やがて、一通りの情報確認が済むとダークはノワールとの通信を終わらせようとする。
「……では、私たちは部隊と村の状態を確認し終えたらすぐにジンカーンの町へ向かう」
(分かりました。僕らも終わり次第、セルフストの町へ向かいます)
「任せたぞ。それと、さっき言ったように捕らえた魔族軍は絶対に逃がさないようにしろ?」
(大丈夫です。しっかりと見張らせておきますし、マスターと話している最中にも飛行モンスターを飛ばしておきましたから)
「フッ、要領がいいな。頼むぞ?」
(ハイ!)
ノワールが力強い声で返事をすると、ノワールの声は聞こえなくなり、ダークは通信が終わったと悟って視線をアリシアとダンバに向けた。アリシアはダークが自分たちの方を見たことで、メッセージクリスタルの通信を終えたと理解した。
「どうでしたか?」
「ああ、向こうも無事に解放したそうだ」
ダークがドゥン村の解放に成功したことを伝えると、アリシアは小さく笑い、ダンバは目を見開いて驚く。周りにいた兵士たちも最初は信じられなかったが、やがて本当に解放されたのだと感じ、仲間同士で喜び合った。
ダンバは自分の知らない戦力やマジックアイテムを所有するダークに改めて驚く。そして同時に、彼とその仲間たちがいれば間違いなくマルゼント王国は魔族軍に勝利できると悟った。

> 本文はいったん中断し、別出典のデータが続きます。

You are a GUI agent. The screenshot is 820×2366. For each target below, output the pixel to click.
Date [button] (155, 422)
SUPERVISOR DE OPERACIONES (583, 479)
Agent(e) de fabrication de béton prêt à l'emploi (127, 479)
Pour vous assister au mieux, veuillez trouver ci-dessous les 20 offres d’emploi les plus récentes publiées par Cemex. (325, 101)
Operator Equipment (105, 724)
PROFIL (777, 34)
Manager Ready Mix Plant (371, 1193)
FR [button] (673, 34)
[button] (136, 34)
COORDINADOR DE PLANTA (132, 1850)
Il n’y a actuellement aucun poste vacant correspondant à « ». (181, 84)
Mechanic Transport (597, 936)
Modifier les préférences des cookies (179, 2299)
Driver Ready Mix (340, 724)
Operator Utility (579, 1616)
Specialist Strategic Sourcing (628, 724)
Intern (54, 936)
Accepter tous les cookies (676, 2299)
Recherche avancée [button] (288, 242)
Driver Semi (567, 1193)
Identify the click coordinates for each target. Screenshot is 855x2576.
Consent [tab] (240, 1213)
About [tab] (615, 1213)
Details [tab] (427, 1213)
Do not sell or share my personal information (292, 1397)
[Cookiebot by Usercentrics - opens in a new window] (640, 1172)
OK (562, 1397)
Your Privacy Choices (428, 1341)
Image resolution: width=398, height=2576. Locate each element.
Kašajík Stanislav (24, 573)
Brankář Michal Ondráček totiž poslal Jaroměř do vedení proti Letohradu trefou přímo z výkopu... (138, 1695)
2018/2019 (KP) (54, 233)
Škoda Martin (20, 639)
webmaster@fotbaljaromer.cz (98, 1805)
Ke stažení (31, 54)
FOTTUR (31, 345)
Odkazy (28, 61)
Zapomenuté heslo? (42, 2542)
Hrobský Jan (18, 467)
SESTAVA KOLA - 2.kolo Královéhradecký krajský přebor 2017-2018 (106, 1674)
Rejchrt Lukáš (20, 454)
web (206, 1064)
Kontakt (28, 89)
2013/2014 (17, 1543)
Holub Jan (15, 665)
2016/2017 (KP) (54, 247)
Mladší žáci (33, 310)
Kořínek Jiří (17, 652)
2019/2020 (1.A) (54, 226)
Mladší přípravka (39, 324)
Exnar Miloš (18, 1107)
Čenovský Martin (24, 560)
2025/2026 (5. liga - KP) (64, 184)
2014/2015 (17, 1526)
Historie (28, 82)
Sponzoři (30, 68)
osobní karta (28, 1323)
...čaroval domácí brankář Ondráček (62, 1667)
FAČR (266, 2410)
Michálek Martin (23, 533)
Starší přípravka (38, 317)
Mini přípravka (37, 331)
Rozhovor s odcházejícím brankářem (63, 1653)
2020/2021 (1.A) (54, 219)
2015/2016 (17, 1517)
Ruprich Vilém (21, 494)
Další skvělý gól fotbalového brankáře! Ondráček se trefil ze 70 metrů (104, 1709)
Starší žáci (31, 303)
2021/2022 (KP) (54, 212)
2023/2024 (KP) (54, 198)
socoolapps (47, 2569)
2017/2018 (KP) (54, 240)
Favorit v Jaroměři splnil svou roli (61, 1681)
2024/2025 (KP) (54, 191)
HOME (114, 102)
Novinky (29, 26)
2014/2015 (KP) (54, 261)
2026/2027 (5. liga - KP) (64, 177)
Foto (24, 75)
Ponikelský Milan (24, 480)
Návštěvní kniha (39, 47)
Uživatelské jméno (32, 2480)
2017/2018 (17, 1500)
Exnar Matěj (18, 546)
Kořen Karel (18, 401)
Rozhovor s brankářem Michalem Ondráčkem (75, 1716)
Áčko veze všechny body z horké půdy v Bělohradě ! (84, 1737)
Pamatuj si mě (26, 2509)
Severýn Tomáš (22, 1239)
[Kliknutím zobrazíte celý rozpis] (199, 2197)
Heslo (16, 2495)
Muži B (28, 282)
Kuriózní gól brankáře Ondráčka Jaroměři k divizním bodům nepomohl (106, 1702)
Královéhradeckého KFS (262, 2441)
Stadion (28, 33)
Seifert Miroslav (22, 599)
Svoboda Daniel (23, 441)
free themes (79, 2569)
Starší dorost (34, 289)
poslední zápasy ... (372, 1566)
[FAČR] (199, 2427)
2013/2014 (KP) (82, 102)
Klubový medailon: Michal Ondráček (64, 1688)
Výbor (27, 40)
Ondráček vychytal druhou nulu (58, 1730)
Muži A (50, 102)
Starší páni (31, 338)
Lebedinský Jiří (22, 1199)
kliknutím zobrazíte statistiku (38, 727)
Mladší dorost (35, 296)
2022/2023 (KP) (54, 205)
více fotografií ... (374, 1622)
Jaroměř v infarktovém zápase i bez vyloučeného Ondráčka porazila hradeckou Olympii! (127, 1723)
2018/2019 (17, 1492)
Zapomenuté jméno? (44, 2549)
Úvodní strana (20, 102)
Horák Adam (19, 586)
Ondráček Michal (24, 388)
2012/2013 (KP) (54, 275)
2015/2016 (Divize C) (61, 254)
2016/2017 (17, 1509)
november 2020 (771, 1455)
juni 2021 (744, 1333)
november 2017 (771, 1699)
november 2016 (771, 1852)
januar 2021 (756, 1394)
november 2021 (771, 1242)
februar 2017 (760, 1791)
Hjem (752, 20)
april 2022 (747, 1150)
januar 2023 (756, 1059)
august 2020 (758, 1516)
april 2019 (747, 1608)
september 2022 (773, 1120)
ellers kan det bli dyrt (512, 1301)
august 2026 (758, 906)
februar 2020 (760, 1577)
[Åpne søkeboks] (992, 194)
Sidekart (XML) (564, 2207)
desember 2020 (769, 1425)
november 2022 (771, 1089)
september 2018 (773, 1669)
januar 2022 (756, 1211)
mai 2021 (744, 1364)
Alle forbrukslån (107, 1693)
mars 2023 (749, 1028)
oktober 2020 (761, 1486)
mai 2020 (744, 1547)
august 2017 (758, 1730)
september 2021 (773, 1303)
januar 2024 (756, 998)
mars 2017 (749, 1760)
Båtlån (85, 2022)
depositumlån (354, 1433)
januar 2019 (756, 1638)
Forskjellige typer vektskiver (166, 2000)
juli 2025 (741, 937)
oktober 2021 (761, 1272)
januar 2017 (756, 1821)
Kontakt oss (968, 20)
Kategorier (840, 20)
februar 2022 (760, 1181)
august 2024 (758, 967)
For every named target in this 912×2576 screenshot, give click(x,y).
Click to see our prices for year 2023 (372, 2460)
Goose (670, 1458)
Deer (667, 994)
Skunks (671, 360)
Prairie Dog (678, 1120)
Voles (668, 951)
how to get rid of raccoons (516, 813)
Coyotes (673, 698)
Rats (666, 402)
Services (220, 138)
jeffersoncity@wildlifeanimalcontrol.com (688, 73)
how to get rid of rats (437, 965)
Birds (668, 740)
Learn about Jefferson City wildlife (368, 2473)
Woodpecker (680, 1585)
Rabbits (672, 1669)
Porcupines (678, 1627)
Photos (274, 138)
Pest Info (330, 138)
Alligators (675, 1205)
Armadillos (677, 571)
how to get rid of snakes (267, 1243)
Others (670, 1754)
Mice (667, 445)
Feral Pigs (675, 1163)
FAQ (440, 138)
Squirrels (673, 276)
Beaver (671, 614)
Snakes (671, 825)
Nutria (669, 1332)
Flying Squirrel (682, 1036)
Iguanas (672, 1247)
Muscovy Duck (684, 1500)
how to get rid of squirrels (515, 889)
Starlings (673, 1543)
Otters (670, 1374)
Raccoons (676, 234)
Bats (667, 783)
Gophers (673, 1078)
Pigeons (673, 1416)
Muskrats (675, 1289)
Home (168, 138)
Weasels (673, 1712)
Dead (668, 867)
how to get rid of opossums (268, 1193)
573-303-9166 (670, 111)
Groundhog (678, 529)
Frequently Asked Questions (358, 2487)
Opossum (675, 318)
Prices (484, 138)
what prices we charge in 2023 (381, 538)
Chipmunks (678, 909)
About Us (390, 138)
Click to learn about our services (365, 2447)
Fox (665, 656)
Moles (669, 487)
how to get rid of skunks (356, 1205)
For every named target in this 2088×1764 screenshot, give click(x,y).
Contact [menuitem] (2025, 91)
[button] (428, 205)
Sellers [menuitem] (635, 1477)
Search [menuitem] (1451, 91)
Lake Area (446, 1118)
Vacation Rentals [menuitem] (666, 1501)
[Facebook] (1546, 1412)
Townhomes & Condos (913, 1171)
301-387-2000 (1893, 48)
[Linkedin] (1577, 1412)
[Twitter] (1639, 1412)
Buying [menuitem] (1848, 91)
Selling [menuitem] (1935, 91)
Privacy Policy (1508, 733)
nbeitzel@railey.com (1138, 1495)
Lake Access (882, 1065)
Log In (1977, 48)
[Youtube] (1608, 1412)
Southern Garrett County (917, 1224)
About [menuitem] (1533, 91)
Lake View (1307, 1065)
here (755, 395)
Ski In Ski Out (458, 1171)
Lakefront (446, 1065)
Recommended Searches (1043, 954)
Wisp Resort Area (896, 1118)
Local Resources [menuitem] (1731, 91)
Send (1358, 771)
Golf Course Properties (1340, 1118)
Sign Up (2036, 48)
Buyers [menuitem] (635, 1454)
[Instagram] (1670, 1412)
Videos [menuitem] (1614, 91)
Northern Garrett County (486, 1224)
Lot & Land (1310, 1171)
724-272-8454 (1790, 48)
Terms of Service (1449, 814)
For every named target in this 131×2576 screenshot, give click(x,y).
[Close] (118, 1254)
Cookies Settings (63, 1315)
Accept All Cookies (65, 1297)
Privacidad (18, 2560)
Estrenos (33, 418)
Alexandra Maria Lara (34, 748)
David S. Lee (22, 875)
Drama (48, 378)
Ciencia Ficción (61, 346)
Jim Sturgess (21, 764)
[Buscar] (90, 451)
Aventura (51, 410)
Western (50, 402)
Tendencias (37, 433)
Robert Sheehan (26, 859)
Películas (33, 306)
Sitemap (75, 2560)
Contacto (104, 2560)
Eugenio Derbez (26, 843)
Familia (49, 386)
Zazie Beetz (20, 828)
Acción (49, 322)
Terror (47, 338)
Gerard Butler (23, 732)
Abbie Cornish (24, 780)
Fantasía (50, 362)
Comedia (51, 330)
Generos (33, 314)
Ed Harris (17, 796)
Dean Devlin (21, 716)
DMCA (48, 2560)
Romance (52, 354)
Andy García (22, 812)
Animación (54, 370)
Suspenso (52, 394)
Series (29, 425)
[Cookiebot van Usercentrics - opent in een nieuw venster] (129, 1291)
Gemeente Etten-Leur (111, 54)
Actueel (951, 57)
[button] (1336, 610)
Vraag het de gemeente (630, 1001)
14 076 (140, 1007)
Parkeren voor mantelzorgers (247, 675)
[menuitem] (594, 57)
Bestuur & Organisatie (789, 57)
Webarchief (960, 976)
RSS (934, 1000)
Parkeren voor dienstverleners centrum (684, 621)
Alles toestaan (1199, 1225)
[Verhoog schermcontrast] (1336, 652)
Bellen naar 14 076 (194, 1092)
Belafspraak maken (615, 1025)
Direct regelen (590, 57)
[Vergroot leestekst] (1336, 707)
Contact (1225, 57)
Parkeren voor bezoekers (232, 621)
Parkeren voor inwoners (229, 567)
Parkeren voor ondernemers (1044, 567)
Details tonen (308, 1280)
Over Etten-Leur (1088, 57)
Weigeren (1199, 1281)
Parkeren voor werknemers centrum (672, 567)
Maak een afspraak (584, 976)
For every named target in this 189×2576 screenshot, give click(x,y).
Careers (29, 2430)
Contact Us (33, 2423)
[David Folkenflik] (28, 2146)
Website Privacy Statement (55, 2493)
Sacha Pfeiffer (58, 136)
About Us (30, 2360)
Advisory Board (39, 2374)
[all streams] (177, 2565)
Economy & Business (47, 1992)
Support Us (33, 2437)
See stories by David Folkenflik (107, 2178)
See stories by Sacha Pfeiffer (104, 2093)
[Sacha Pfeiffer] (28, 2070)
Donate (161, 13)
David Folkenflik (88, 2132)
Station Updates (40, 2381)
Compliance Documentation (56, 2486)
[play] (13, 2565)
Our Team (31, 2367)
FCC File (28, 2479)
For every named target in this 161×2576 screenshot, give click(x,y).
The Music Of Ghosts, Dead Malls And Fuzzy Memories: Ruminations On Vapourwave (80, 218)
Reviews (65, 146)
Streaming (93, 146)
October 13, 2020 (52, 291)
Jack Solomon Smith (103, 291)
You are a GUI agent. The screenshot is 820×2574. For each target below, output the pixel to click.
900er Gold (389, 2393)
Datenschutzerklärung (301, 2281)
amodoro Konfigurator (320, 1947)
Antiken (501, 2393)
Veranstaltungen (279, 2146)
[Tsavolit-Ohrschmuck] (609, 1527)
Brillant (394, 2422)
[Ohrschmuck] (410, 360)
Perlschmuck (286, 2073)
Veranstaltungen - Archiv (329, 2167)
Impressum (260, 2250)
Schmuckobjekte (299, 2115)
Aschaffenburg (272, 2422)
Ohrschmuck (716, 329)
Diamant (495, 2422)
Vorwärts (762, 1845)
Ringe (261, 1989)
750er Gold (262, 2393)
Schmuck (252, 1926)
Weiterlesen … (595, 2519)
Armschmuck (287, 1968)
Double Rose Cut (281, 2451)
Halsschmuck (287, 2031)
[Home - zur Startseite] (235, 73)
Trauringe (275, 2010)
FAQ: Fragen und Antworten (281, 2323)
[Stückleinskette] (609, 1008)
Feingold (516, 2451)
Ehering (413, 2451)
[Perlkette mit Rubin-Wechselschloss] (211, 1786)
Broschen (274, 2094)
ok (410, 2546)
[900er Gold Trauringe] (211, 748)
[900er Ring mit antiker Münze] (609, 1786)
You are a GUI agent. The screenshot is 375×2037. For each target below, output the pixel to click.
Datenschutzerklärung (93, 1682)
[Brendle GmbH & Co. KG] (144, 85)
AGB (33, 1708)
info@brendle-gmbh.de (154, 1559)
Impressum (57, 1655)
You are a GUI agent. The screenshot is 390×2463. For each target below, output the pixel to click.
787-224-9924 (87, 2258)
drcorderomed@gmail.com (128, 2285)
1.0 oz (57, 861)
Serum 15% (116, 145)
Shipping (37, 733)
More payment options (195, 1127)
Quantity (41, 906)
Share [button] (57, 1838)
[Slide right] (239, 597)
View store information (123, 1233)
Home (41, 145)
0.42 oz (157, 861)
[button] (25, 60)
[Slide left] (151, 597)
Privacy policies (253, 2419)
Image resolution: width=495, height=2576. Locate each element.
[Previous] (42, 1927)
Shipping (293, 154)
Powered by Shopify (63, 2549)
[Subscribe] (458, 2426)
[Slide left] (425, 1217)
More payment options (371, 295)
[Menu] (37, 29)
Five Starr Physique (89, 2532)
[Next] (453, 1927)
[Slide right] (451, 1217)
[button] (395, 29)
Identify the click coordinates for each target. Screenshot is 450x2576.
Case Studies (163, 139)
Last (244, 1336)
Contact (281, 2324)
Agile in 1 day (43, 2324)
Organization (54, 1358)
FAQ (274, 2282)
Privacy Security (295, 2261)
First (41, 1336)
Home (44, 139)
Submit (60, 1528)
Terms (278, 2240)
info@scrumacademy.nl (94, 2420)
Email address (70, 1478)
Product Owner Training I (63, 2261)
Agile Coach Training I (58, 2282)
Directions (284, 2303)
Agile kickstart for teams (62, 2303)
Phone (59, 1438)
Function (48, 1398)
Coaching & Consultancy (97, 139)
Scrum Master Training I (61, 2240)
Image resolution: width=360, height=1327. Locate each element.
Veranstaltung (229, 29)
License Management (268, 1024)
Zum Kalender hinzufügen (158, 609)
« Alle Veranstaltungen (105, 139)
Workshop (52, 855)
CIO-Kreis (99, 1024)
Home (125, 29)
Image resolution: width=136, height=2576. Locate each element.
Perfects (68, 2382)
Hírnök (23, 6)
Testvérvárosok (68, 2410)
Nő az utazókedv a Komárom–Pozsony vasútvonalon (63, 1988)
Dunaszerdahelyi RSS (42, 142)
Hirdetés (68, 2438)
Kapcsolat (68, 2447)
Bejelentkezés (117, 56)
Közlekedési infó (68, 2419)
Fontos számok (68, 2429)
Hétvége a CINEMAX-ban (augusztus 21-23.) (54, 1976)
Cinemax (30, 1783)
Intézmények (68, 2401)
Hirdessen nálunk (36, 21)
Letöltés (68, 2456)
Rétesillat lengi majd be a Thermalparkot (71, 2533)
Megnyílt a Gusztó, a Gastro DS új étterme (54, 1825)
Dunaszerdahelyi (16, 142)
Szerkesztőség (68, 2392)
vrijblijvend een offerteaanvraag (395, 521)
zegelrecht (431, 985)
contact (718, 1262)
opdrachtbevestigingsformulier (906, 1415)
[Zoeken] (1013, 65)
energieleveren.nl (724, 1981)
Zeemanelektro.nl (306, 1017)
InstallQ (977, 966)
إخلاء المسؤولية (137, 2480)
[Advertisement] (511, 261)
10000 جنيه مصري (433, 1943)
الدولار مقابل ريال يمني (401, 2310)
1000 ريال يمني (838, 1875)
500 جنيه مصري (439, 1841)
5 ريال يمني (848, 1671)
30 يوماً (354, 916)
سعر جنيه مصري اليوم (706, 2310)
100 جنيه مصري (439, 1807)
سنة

笑う兵士たちを見ていたダークは右手を腰に当てながら視線をダンバに向けた。
「ダンバ殿、村の防衛部隊を編成を行い、それが終わり次第、ジンカーンの町へ向かった方がいいのではないか?」
「ええ、勿論です。ただ、今回の戦いで兵士たちにもかなりの疲労が溜まっています。少しばかり、兵士たちを休ませても構わないでしょうか?」
「……前にも言っただろう? 指揮官は貴公だ、貴公がそうしたいのなら私はそれに従う」
「ありがとうございます」
ダンバは頭を下げてダークに礼を言い、ダークは小さく笑って広場の中央に向かって歩いて行く。アリシアもその後に続いて広部の中央へと向かった。
それからダンバは急いで兵士たちの状態、エン村の状況を確認して防衛部隊の編成を行い、ジンカーンの町へ向かう準備を進めるのだった。